Uzun Zamandır Thorne'nin Gözünden Bölüm Yazmıyorum . Keyifli Okumalar :D

-Thorne'nin Gözünden ;

       O hastaneden çıktığımdan beri New York'ta gezmediğim sokak bırakmadım . Karanlık ve kuytu sokakların köşelerindeki kanlı giysi parçaları , grafitiler , söndürülmüş sigara yığınları , Absolut ve Jack şişeleri her yerde . Her sokakta ayrı bir pislik var . Ama hiçbiri benim yaşadığım hayat kadar pislik barındırmıyor . 

        Hala gözlerim dolu dolu , arka sokaklarda devam ediyordum . 41. Sokağın serserileri bana laf atıyorlar .

- Neden ağlıyorsun güzelim ? ( Hıçkırık ) Ben neşelenmene yardım ederim ! ( Hıçkırık ) Diye bağırdı fazla içmiş bi tanesi .

- Hayır Michael ! O benim ! Bana gel güzel yüzlü ! Seninle yapabileceklerimi bir düşünsene bebeğim ! Diye bağırdı ötekisi . 

    Dayanamayıp bende bağırdım .

- Gidin Başımdan Pislikler ! Yeterince Kötü Durumdayım Zaten ! Dedim . Ağlayarak bağırmam beni fazla küçük düşürmüştü .

           Birden 2 el belimden tutup beni kendine çekti . '' Seninle işim henüz bitmedi tatlım ! '' Diye fısıldadı kulağıma aşırı yakışıklı fakat korkutucu birisi . Üstünde beyaz bir t-shirt , siyah-kırmızı bir mont , siyah dar bir kot ve gri botlar vardı . Üzerinde çok ağır bir sigara kokusu vardı .( Multi'de :D ) . '' Bırak beni siktiğimin serserisi !! '' Diye fayda etmeyen yakarışlar sergiliyordum . '' Yarına dönerim çocuklar !! '' Diye bağırdı şu aptal serseri . Sonra beni arka sokaklardan birine çekti .

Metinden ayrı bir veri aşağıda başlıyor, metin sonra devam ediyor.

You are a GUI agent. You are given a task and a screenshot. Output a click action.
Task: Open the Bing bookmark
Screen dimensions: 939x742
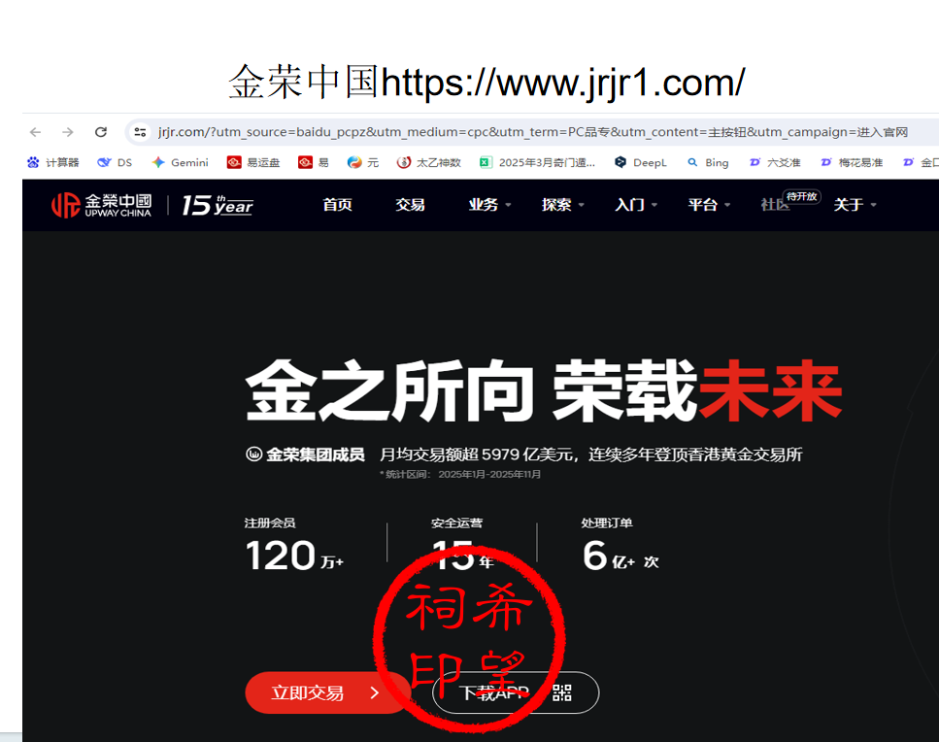pyautogui.click(x=708, y=162)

             Ben hala çığlıklar atarak ağlıyordum . Sonra beni duvara yasladı ve kendiyle duvar arasına sıkıştırdı . Ağzımı eliyle kapattı . Kualğıma eğildi ve fısıldayarak konuşmaya başladı ;

- Bak seninle yatmak ya da sana zarar vermek istemiyorum . Sadece sus tamammı . Sakın bağırma . Şimdi elimi ağzından çektiğimde konuşup bağırmayacaksın . Tamam mı ?

     Başımı salladım ve elini ağızımdan çekti . Sonra kolumdan tuttu ve beni yürütmeye çalşıtı . Ama ben yürümedim ve kolumu çektim . Korkmuştum çünkü . Oda biraz sinirlendi ve fısıldadı ;

- Eğer sana yardım etmemi istiyorsan benimle gelirsin . Eğer istemiyorsan burda kalırsın ve sarhoşlar tarafından becerilirsin . Seçim senin ? Dedi .

     Bunu söyler söylemez koluna yapıştım . Sessiz bir kahkaha attı . Tanrı'm ! Gerçekten fazla yakışıklı bir çocuk ! Bir müddet yürüdükten sonra bizi siyah bir Audi Q7'nin yanına getirdi ve '' Bin ! '' diye komut verdi . Hah ! Emredersiniz ! Arabaya bindik ve sürmeye başladı . 2 Dk kadar sessiz kaldıkan sonra ben merakıma yenik düşüp konuşmaya başladım ;

- Adın ne senin YABANCI ? Yabancı kelimesini bastırarak söyledim .

- Max .

- Benimkini merak etmedinmi ?

- Hayır .

- Odun ! Dedim sinirle . Kollarımı göğsümde bağlayıp koltuğa gömüldüm .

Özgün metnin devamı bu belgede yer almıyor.